Add a Connection to a Pre-Existing User

[bamhm182]

Hello, I am attempting to use terracorm-provider-guacamole to create a new connection which is automatically available to a Pre-Existing user. The problem is, it seems all currently available paths lead to terraform wanting to fully create and later fully destroy a user, and there is no path to modify. I understand that this is generally how terraform works, but it kind of kills the utility of this provider for me if I can't use it to assign connections to users.

Terraform Configuration Files

This is the relevant parts of my terraform config, snipped for brevity and sanitized.

terraform {
  required_providers {
    coder = { source = "coder/coder" }
    libvirt = { source = "dmacvicar/libvirt" }
    guacamole = { source = "techBeck03/guacamole" }
  }
}

...snip...

data "coder_workspace" "me" {}

resource "libvirt_domain" "domain" {
  name = "coder-${data.coder_workspace.me.owner}-${data.coder_workspace.me.name}"
  ...snip...
}

data "guacamole_connection_group" "group" {
  path = data.coder_workspace.me.owner
}

resource "guacamole_connection_rdp" "rdp" {
  name = data.coder_workspace.me.name
  parent_identifier = data.guacamole_connection_group.group.identifier
  parameters {
    hostname = "127.0.0.1"
    username = "user"
    password = "password"
  }
}

Expected Behavior

There should be some way to add a connection to a Pre-Existing user.

Actual Behavior

Unless I'm missing something (very possible), there is no way to add a connection to a Pre-Existing user.

Steps to Reproduce

1. Create a no-privileges Guacamole User manually
2. Use this terraform provider to create a connection
3. Try to use terraform to give access to the connection for user in step 1.

If it would be an acceptable PR, I would gladly spend the time to figure out how to add an assigned_users attribute to the various connection types, and implement code that adds the connection to a list of usernames, and deletes it when the connection should be deleted (though I believe this last step would be automatic and perhaps better left undone).

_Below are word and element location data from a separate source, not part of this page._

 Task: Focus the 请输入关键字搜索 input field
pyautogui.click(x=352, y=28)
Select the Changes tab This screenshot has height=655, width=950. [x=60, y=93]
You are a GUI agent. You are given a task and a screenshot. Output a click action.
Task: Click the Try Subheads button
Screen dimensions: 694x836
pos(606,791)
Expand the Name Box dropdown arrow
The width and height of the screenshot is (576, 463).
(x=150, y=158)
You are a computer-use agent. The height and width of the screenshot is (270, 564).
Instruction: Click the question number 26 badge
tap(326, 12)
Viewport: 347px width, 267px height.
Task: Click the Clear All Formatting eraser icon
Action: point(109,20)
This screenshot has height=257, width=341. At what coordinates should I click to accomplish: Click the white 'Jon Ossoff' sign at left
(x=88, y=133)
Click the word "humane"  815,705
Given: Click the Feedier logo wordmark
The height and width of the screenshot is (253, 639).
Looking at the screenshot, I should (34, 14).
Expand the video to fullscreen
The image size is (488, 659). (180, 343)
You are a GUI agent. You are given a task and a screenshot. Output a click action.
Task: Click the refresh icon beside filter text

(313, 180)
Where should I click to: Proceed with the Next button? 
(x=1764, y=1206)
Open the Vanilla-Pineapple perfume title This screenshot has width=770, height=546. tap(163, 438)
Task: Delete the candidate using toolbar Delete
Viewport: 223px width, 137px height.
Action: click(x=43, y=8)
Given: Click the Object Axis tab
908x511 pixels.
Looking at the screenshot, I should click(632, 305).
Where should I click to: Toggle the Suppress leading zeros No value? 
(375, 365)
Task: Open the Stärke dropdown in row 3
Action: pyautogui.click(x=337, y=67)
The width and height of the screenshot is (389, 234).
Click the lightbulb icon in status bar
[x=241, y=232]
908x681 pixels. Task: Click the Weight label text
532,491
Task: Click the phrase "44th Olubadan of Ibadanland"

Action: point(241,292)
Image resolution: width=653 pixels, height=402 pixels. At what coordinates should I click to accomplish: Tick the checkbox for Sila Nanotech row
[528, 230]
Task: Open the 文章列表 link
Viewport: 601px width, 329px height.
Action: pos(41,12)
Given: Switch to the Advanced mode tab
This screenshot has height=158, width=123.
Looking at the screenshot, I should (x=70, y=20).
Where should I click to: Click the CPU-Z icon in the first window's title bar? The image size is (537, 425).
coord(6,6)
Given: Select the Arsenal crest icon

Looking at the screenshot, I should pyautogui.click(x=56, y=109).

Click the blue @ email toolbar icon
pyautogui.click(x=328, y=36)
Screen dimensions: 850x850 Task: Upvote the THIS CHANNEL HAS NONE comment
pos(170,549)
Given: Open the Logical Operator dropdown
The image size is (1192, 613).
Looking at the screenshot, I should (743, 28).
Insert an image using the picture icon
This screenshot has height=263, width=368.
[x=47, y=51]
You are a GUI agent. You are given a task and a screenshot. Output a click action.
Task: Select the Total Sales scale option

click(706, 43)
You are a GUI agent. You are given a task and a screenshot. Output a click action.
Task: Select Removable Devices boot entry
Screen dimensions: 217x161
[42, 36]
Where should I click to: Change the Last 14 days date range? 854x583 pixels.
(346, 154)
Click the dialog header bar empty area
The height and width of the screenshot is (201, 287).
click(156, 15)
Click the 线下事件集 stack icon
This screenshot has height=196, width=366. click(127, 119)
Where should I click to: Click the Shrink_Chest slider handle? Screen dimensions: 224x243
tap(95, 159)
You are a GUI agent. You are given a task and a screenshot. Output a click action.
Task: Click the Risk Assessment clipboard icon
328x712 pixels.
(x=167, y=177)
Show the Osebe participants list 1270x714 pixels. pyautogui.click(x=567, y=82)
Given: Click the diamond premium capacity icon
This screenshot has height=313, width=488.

Thank you for your hard work on this project, techBeck03!

[techBeck03]

@bamhm182 have you considered importing the users into your terraform configuration?

[bamhm182]

@techBeck03 , the problem with that is that I am trying to use Coder to manage the capability to spin an arbitrary number of VMs up at the same time with the ability to add or remove more as I see fit. With that model, no one terraform config can be responsible for the user.

[bamhm182]

I said I was using it with Coder, but honestly, this applies to anything that uses Guacamole for more than one set of VMs, which I feel like would be most cases. The only time this feels like it wouldn't apply is when you would be also deploying the entire guacamole stack alongside the VMs.

[bamhm182]

Sorry I have gone silent on this. I finally found time to get back into it this morning and have been reviewing your guacamole-api-client and terraform-provider-guacamole projects, as well as exploring the API calls the default guacamole client itself makes, and I think I have a solid way forward. It seems like User Groups have both the ability to define connections they permit access to, as well as the users they control. Your api client has this functionality built already, but it is not utilized within the terraform provider.

I intend to add a member_users property to the guacamoleUserGroup object, and have that set when the user group is created.

EDIT: Digging further in, I found artifacts of a guacamole_user_group.member_groups, which was intended to be a "list of user group identifiers that are members of this group", but it doesn't actually appear to exist. That would have been a useful stop-gap, as I would have been able to just create a group for each user, but it doesn't look like that's actually implemented. I will take a look at implementing that as well. It looks like member_groups was in the data object for a moment, but then it got removed. Is there a reason why you decided not to further pursue this path?